Locate each line in the items below that contains the string "computer" and copy those lines.
**** INFORMATION PROVIDED
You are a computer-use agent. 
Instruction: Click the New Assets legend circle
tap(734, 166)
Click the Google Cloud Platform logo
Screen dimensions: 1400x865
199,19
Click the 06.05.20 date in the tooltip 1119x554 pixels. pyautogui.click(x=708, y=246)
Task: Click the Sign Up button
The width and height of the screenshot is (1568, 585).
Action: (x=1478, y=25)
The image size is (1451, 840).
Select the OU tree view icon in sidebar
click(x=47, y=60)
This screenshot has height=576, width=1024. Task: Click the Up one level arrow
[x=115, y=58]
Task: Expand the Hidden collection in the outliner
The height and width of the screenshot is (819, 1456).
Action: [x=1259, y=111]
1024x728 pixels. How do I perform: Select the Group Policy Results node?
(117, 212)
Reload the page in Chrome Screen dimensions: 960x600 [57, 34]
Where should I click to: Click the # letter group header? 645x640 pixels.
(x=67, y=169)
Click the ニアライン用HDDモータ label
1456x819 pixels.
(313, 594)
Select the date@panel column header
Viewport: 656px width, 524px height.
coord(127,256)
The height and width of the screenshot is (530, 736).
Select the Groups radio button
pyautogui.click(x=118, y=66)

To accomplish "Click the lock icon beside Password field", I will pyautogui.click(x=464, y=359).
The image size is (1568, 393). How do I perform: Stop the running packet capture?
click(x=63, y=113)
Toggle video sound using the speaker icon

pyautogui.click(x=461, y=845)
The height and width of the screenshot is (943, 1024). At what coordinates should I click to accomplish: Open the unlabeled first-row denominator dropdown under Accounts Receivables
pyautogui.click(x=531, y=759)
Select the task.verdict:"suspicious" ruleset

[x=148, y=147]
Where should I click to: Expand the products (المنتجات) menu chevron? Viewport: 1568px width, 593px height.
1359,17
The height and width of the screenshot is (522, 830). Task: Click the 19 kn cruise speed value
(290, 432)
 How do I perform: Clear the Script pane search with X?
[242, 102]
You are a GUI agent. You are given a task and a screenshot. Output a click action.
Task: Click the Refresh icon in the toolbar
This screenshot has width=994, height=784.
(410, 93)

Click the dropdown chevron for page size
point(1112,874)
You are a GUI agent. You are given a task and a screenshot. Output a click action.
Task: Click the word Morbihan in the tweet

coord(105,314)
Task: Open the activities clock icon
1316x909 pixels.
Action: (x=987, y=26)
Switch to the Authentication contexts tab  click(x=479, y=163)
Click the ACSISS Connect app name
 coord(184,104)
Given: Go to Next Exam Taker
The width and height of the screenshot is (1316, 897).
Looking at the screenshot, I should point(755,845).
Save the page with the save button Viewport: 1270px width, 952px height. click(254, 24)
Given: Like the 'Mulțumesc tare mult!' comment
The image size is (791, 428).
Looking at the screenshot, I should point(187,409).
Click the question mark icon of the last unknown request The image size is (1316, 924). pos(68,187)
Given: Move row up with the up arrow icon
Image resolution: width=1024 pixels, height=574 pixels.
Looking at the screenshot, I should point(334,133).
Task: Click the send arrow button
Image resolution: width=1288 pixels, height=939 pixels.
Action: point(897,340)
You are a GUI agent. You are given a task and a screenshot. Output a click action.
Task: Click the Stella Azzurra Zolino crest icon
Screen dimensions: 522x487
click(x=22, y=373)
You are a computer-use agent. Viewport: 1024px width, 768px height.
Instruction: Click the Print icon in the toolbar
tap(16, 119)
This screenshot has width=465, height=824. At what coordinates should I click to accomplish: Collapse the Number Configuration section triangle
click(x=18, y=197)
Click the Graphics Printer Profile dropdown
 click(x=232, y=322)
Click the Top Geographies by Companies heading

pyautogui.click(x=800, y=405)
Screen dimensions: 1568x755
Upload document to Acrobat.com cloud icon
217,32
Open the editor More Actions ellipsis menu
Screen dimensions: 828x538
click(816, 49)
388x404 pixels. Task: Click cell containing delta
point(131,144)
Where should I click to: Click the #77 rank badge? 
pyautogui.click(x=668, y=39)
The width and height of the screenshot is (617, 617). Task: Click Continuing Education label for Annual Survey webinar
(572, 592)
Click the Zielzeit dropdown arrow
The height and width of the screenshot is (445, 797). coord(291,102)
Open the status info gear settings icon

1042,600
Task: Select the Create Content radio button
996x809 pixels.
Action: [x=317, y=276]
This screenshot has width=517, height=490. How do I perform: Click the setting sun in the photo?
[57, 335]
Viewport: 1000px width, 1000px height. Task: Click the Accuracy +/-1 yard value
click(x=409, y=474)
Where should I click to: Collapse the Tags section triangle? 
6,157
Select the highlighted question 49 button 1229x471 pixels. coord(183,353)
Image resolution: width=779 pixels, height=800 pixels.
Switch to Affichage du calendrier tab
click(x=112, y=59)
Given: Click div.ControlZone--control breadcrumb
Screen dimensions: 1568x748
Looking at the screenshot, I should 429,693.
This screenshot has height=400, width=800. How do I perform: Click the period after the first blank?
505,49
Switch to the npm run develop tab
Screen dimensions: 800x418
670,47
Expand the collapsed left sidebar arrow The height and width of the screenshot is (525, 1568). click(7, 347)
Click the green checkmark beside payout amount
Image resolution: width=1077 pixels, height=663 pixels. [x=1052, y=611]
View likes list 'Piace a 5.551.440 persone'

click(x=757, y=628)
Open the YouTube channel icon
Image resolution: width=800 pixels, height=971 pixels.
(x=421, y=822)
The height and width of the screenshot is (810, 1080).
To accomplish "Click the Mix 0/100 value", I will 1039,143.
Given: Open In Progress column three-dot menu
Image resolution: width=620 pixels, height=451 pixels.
********
== SOLVED EXERCISE ==
You are a computer-use agent. 
You are a computer-use agent. Viewport: 1024px width, 768px height.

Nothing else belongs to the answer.